Thank you all. TomorrowI am going to get the EMG that my first neuro offered and I will let you know what he says about it. He has given me emg around Feb. he is going to tesr same limbs and compare then he will do the needle part. I let you know the outcome. You guys are awesome. Christi bfs burger yuliasir yiu have been always there for me. Thank you secret for teaching me how to break that cycle I will follow your tips hopefully one day I can recover and focus on more positive things rather than searching for something that don't exist

 

[BFSDiner]

There are several forms of Spinal Muscular Atrophy. But they're based on age of onset for the most part.

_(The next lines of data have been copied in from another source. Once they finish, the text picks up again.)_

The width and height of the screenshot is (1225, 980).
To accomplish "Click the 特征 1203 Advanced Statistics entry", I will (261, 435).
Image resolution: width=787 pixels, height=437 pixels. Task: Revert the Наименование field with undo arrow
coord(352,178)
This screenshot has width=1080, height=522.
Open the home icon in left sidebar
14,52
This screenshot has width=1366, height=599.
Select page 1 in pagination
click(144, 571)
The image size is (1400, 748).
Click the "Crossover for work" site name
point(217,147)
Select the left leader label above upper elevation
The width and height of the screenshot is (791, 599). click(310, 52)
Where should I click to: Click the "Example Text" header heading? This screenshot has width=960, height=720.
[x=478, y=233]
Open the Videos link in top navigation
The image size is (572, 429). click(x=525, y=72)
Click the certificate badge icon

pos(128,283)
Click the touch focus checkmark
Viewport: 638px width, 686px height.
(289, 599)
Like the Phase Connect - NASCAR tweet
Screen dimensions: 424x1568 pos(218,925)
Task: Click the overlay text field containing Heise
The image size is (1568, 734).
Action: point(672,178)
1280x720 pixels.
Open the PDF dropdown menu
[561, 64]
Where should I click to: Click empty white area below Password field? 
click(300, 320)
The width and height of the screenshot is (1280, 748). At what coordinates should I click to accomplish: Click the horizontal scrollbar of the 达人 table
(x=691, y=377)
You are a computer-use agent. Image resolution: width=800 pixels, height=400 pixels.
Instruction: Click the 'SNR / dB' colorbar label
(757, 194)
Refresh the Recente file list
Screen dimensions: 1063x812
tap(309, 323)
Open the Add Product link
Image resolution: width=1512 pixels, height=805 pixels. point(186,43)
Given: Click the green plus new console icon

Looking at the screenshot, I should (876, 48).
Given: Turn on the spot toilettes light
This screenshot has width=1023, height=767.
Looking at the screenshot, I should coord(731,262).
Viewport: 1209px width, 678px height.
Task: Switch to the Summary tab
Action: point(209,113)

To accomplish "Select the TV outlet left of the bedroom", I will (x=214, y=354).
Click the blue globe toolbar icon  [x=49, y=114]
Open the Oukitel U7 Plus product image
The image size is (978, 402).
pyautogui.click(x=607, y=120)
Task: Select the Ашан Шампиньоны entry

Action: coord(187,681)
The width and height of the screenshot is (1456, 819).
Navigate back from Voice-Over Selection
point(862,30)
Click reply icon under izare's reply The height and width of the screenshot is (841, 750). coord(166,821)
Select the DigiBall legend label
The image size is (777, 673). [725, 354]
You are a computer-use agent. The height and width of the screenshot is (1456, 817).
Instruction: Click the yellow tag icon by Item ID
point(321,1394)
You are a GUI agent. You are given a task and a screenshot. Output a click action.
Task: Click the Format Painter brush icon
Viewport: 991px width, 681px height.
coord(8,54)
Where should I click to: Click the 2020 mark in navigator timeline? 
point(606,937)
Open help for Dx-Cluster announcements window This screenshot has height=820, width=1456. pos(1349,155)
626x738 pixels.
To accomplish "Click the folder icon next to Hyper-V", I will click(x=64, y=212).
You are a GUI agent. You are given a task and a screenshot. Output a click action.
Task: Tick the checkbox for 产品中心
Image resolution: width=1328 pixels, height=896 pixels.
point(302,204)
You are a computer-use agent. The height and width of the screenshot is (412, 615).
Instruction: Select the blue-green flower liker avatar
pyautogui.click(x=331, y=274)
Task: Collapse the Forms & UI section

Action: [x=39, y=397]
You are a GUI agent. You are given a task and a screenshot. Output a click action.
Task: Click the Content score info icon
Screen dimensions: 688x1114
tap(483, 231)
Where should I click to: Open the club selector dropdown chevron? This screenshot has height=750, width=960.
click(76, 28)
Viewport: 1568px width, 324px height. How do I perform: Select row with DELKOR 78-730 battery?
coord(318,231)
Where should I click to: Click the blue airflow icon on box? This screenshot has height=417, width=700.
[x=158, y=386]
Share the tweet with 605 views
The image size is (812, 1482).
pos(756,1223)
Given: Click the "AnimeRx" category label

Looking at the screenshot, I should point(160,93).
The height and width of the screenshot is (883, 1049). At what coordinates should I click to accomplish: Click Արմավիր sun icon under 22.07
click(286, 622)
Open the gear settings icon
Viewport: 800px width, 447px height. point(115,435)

This means your doctor's description of the scary ones is correct. If you were currently 6 years old. There is congenital, childhood, and juvenile onset forms. Like with most diseases, children get hit the hardest. The adult body doesn't have as much of a problem, in this case. So your doctor was likely mixing all his knowledge into one big blob ... including congenital childhood and juvenile, but not differentiating adult onset.-Burger-

 

[Resilientgirl]

Emg at 3 pm today. I keep you all updated I very nervous. There are no muscle that have not twitches today.

 

[Resilientgirl]

Hey guys,So I saw my neuro and an EMG was done on one side of my body where I have my symptoms. The nerve conduction test was clean then he went on to do the needle part. he stuck the needle in my legs and arms muscles and waited 10 minutes to hear the sound each time he put the needle. we heard a poping sound once in awhile and he told me this is not fasiculation it is mplate I didnt understand what he means by this but it was not serious. he only spotted one place where degeneration is going on and it was the right Detloid but he was not too impressed. he told me that in this area we excpect to see at least 25% of the degeneration and told me not to be scared.After the EMG he concluded that everything was normal/clean and I have no als nor SMA nor any MND lower motor neuron damage whatsoever. he also told me not to do the genetic testing for SMA he is confident that I dont have anything serious. he told me that he cant give me the diagnosis of BFS because he didnt pick up any fasiculations on the EMG. I asked why I twitch? he told me it could be many reason but def you are not twitching due to any MND. he was very patient he waited 10 minutes each time he stuck the needle to see if he can catch anything he even tap my muscles hard enough to activate the twitching but nothing was picked up. he then told me that in case of MND you wont wait that long to hear the BAD sounds EMG will pick it up soonest the needle go inhe asked me to go enjoy my life and not worry about ALS he said a clean EMG is good forever at least 10 years after each clean one. He said after all the blood work MRI EMG that my symptoms are in my head. he also told me that from his physical exam he knew nothing was wrong with me but he did it because he felt being challenged by the other neuro. I promised myself from today to focus on more positive things in life and move on with my life for good. I am not going to waste one more minute looking up ALS or any other MND. I thought I would share it with you guys.thank you all

 

[Resilientgirl]

Very interesting thank you Just quick question why does deltoid muscle can have minimal degeneration. According to my neuro it can have up to 25% degeneration. Any clue to why. He didn't seem impressed after he saw active degeneration but very minimal. It got me thinkin but I promised myself not to dwell on it. I am way over it now from tonight .I ll follow strictly diet and work out Just like you recommended on your writting.